The reply should consist solely of the lines from the one that holds "The width and" through the last line of the material, reproduced exactly; no pictures belong in it.

=======

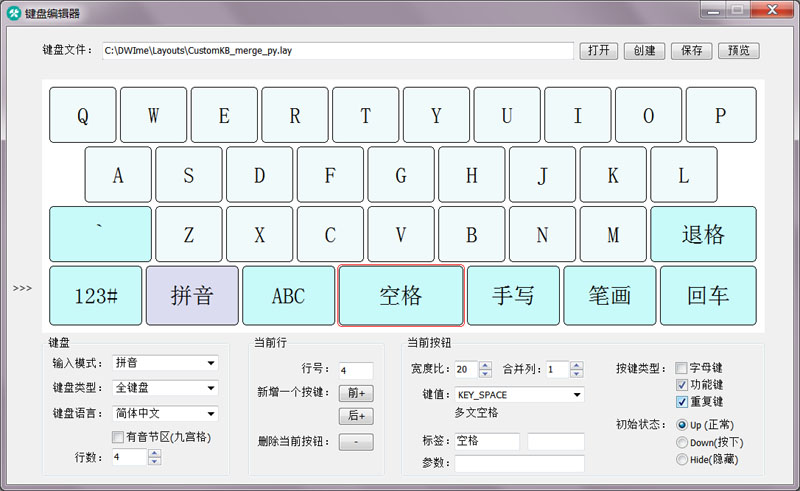Enable the 字母键 checkbox
The image size is (800, 491).
pyautogui.click(x=682, y=367)
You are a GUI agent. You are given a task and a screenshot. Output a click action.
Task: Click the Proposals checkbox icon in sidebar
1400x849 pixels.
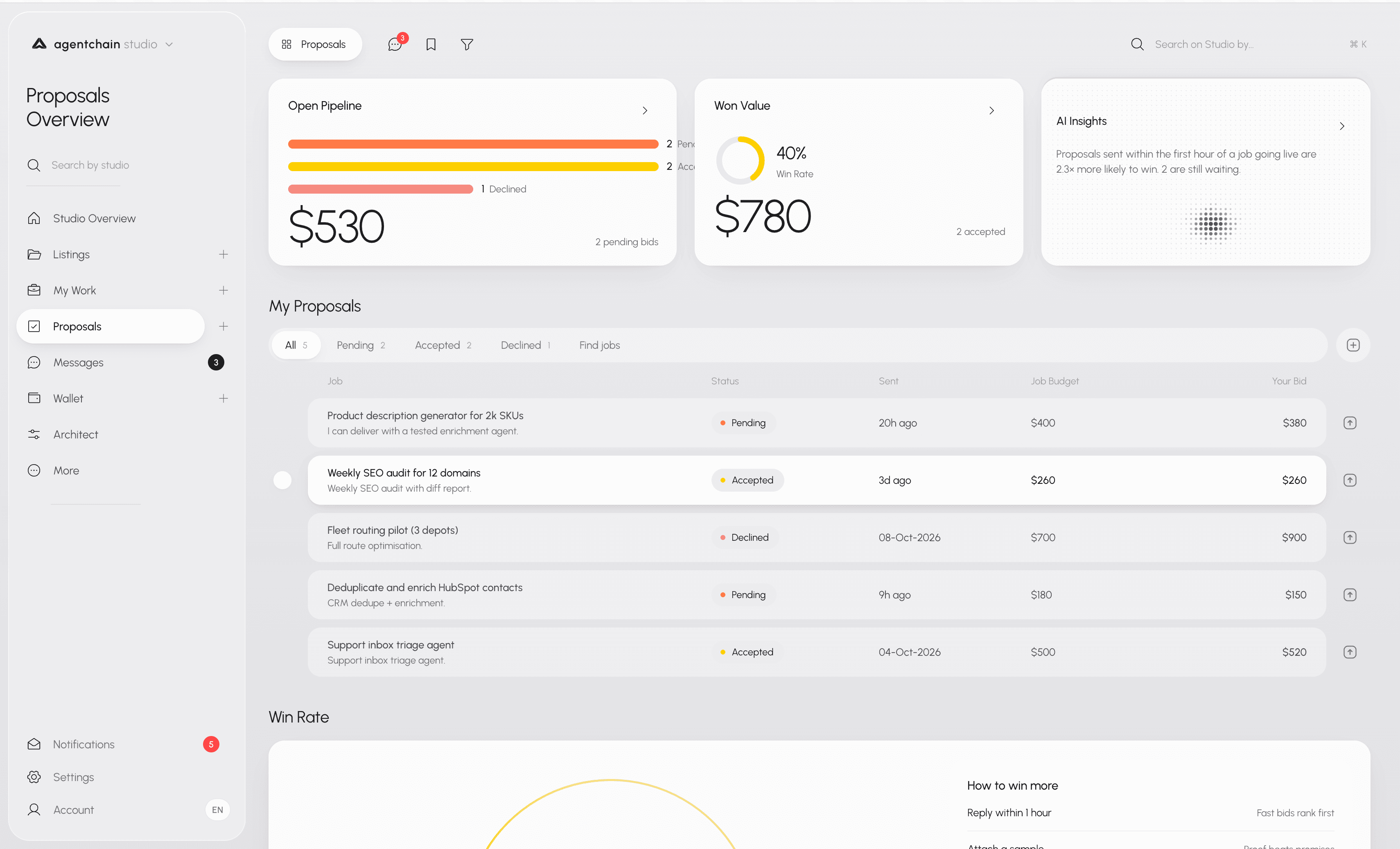point(34,326)
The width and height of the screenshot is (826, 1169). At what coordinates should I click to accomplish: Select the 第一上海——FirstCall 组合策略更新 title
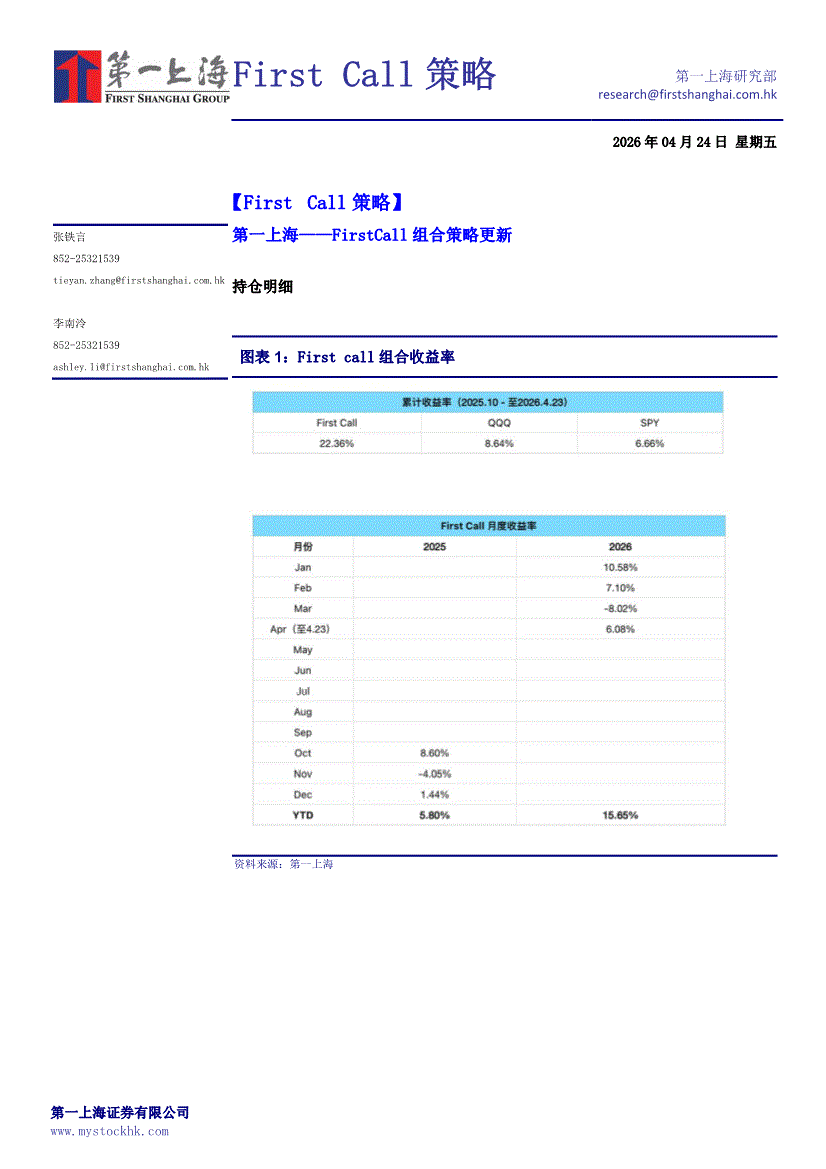372,235
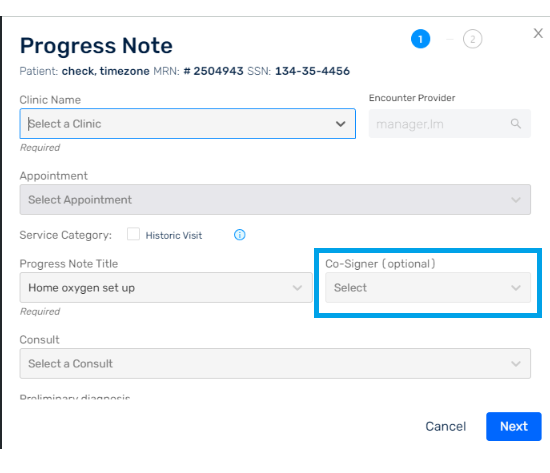Viewport: 550px width, 473px height.
Task: Open the Co-Signer Select dropdown
Action: click(428, 287)
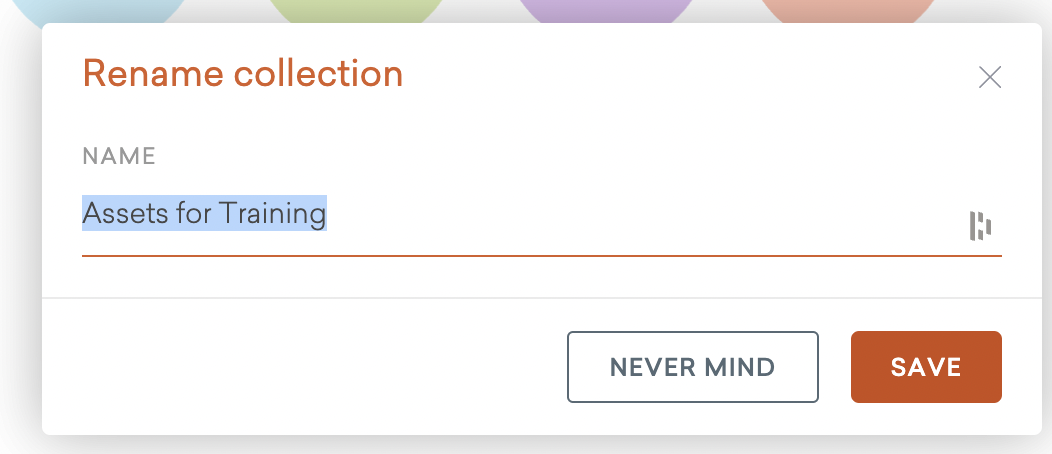Close the Rename collection dialog with the X
Image resolution: width=1052 pixels, height=454 pixels.
coord(990,77)
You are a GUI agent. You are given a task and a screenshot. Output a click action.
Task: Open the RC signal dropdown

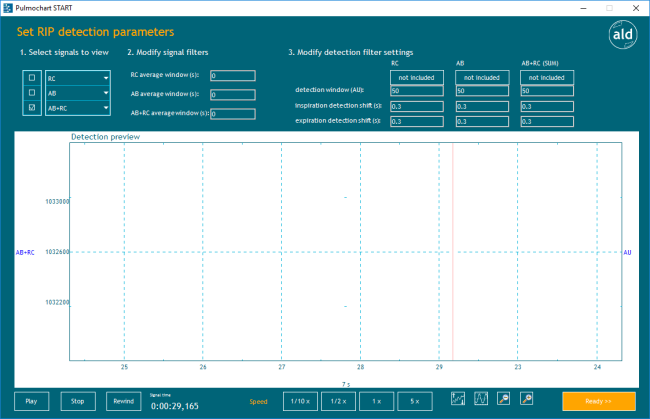105,77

=======

» **Result of the task**:
The width and height of the screenshot is (826, 1169). At what coordinates should I click to accomplish: Select the 第一上海——FirstCall 组合策略更新 title
372,235
Viewport: 550px width, 473px height.
Task: Open the Co-Signer Select dropdown
Action: click(428, 287)
Close the Rename collection dialog with the X
Image resolution: width=1052 pixels, height=454 pixels.
coord(990,77)
You are a GUI agent. You are given a task and a screenshot. Output a click action.
Task: Open the RC signal dropdown

105,77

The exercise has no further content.